» WORK INSTRUCTIONS
Reproduce each line below without any alteration.

Collected data entries:
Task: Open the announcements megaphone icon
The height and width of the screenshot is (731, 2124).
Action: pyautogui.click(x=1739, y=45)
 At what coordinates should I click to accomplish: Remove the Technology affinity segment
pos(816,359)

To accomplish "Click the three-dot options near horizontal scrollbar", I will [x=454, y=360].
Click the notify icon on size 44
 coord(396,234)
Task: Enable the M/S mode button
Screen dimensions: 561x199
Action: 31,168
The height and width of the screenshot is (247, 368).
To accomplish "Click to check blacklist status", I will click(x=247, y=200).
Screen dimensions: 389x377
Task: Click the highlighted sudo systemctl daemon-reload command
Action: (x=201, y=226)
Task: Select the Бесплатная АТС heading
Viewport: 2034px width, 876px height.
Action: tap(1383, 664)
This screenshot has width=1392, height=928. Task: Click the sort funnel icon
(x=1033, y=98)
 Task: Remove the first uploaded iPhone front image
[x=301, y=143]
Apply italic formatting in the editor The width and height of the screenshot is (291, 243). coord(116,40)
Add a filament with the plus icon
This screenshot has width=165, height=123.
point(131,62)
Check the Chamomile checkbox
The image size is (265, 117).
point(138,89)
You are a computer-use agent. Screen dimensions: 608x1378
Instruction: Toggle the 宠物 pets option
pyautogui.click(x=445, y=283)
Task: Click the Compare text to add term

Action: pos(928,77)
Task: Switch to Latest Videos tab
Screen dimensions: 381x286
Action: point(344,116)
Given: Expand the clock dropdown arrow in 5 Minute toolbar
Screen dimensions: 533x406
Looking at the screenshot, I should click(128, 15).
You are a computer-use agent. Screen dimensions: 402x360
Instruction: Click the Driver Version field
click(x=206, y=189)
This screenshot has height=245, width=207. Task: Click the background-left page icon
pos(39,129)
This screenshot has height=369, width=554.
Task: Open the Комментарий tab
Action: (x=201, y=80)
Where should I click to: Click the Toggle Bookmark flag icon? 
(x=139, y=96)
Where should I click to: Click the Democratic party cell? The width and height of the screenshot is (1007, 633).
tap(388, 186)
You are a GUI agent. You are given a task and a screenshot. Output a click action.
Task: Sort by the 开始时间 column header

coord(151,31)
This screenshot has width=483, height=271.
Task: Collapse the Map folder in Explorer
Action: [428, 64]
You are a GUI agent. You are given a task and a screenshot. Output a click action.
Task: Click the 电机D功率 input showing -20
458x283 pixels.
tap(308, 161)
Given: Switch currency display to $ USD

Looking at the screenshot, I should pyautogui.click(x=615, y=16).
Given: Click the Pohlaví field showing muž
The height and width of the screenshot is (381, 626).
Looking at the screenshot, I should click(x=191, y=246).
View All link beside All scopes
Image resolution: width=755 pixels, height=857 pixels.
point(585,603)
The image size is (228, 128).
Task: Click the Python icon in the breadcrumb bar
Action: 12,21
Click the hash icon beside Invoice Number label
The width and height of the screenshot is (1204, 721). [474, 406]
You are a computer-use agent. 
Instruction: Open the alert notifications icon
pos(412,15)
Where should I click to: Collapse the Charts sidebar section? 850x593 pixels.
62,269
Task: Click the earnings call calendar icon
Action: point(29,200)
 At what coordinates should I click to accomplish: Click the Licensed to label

» EXERCISE SOLUTION
Task: Open the announcements megaphone icon
The height and width of the screenshot is (731, 2124).
Action: pyautogui.click(x=1739, y=45)
 At what coordinates should I click to accomplish: Remove the Technology affinity segment
pos(816,359)

To accomplish "Click the three-dot options near horizontal scrollbar", I will [x=454, y=360].
Click the notify icon on size 44
 coord(396,234)
Task: Enable the M/S mode button
Screen dimensions: 561x199
Action: 31,168
The height and width of the screenshot is (247, 368).
To accomplish "Click to check blacklist status", I will click(x=247, y=200).
Screen dimensions: 389x377
Task: Click the highlighted sudo systemctl daemon-reload command
Action: (x=201, y=226)
Task: Select the Бесплатная АТС heading
Viewport: 2034px width, 876px height.
Action: tap(1383, 664)
This screenshot has width=1392, height=928. Task: Click the sort funnel icon
(x=1033, y=98)
 Task: Remove the first uploaded iPhone front image
[x=301, y=143]
Apply italic formatting in the editor The width and height of the screenshot is (291, 243). coord(116,40)
Add a filament with the plus icon
This screenshot has width=165, height=123.
point(131,62)
Check the Chamomile checkbox
The image size is (265, 117).
point(138,89)
You are a computer-use agent. Screen dimensions: 608x1378
Instruction: Toggle the 宠物 pets option
pyautogui.click(x=445, y=283)
Task: Click the Compare text to add term

Action: pos(928,77)
Task: Switch to Latest Videos tab
Screen dimensions: 381x286
Action: point(344,116)
Given: Expand the clock dropdown arrow in 5 Minute toolbar
Screen dimensions: 533x406
Looking at the screenshot, I should click(128, 15).
You are a computer-use agent. Screen dimensions: 402x360
Instruction: Click the Driver Version field
click(x=206, y=189)
This screenshot has height=245, width=207. Task: Click the background-left page icon
pos(39,129)
This screenshot has height=369, width=554.
Task: Open the Комментарий tab
Action: (x=201, y=80)
Where should I click to: Click the Toggle Bookmark flag icon? 
(x=139, y=96)
Where should I click to: Click the Democratic party cell? The width and height of the screenshot is (1007, 633).
tap(388, 186)
You are a GUI agent. You are given a task and a screenshot. Output a click action.
Task: Sort by the 开始时间 column header

coord(151,31)
This screenshot has width=483, height=271.
Task: Collapse the Map folder in Explorer
Action: [428, 64]
You are a GUI agent. You are given a task and a screenshot. Output a click action.
Task: Click the 电机D功率 input showing -20
458x283 pixels.
tap(308, 161)
Given: Switch currency display to $ USD

Looking at the screenshot, I should pyautogui.click(x=615, y=16).
Given: Click the Pohlaví field showing muž
The height and width of the screenshot is (381, 626).
Looking at the screenshot, I should click(x=191, y=246).
View All link beside All scopes
Image resolution: width=755 pixels, height=857 pixels.
point(585,603)
The image size is (228, 128).
Task: Click the Python icon in the breadcrumb bar
Action: 12,21
Click the hash icon beside Invoice Number label
The width and height of the screenshot is (1204, 721). [474, 406]
You are a computer-use agent. 
Instruction: Open the alert notifications icon
pos(412,15)
Where should I click to: Collapse the Charts sidebar section? 850x593 pixels.
62,269
Task: Click the earnings call calendar icon
Action: point(29,200)
 At what coordinates should I click to accomplish: Click the Licensed to label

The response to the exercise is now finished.